The average city worker earns 180 percent more than the typical Buffalo resident, according to a study released Wednesday by the state control board. The analysis also raises productivity issues, claiming the typical city employee could be off the job nearly one-fourth of the year by using all vacation, sick days and other leave.
The average city employee earned $52,429 before fringe benefits last year, the study showed. By comparison, the per capita income of residents in the city was $18,704.
Including fringe benefits, the average city employee cost $74,717. Police officers received an average wage and benefits package totaling $96,854, while the firefighters received $84,107.
"You can see the city work force is quite well paid," said control board Executive Director Dorothy A. Johnson.
Board member Robert G. Wilmers, chief executive officer of M&T Bank, views the figures as impediments to economic development, especially when contrasted with Buffalo's declining tax base.
"The cost of running government is high here, and the assessed value of property has been going down. It doesn't signal a very healthy future," Wilmers warned.
But labor leaders who attended the meeting later blasted the study. Fire union President Joseph E. Foley said the numbers are distorted by the fact that "poor management" has created tremendous poverty in Buffalo.
"They're manipulating the numbers and comparing us with people who flip hamburgers," he said. "A true comparison would be looking at people who have our training, level of expertise, and who put the same number of hours in on the job."
The analysis looked at 100 of the most common occupations in the area. It concluded that city employees rank in the top 10 when it comes to compensation.
The study did not include school district employees or workers in some city agencies.

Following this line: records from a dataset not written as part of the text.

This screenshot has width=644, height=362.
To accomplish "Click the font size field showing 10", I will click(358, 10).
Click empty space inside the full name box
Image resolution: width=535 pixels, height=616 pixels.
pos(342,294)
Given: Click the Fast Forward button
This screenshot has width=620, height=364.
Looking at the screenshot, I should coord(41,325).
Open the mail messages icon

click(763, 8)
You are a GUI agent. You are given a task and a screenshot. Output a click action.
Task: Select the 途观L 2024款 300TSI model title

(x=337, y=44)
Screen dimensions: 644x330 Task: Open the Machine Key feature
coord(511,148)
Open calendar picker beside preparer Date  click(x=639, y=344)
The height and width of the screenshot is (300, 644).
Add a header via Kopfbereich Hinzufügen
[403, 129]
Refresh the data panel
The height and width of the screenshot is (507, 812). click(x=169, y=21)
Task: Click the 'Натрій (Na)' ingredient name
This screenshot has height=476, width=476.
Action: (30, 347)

But because it included all city uniformed employees, the average salaries were significantly higher than what most non-uniformed workers make. For example, union leaders said the average blue-collar employee makes about $30,000.
The head of the city blue-collar union accused the control board of having ulterior motives.
"The (slide-show) presentation you just saw in there very clearly sets the table to try to abolish union contracts," said William C. Travis.
Control board Chairman Thomas E. Baker dismissed the claim, noting the oversight panel has no power to abolish contracts. He said the only motive involves an effort to get a handle on personnel costs, which make up about 80 percent of the city's budget. What's especially alarming, Baker said, is that labor costs are increasing despite a wage freeze that has been in place since April. Higher health insurance and pension costs are the culprits.
"We're not picking on labor to pick on them. That's where the money is," said Baker.
Mayor Anthony M. Masiello, a control board member, said the study tells an "accurate story." But he claimed it ignored one fact.
"Our salaries are basically in line with -- if not lower than -- other municipalities," Masiello said.
"That doesn't matter," Baker later responded. "The city is in trouble. Other municipalities have the tax base, Buffalo doesn't."
Masiello claimed the data only bolsters his argument that the rising costs of fringe benefits costs are at the "root" of Buffalo's problems. He insisted his administration has done everything it can to hold down costs that are within its control.
"We've been managing the heck out of this place for the past 10 years," he said.
Masiello's remarks came two days after some control board officials gave a scathing critique of city and school district management.
At a meeting that lasted nearly three hours, the control board:
Criticized the school district for delays in providing student enrollment projections the board wants to see before authorizing the next phase of a school modernization program. The board also approved some modifications to the district's budget.
Reprimanded the Masiello administration for moving too slowly to tear down many vacant structures. It claimed city officials "misled" the control board last spring when they signaled an urgent need to borrow money for demolitions. Board members grumbled that most of the money has been "sitting in the bank since June 1."
Received the results of its first annual audit. An official from Lumsden & McCormick, an outside accounting firm, said the review of board finances didn't uncover any significant concerns. City Comptroller Andrew A. SanFilippo also plans to audit the control board, saying his review will go beyond Lumsden & McCormick's. The management audit will review expenditures to determine whether they were appropriate.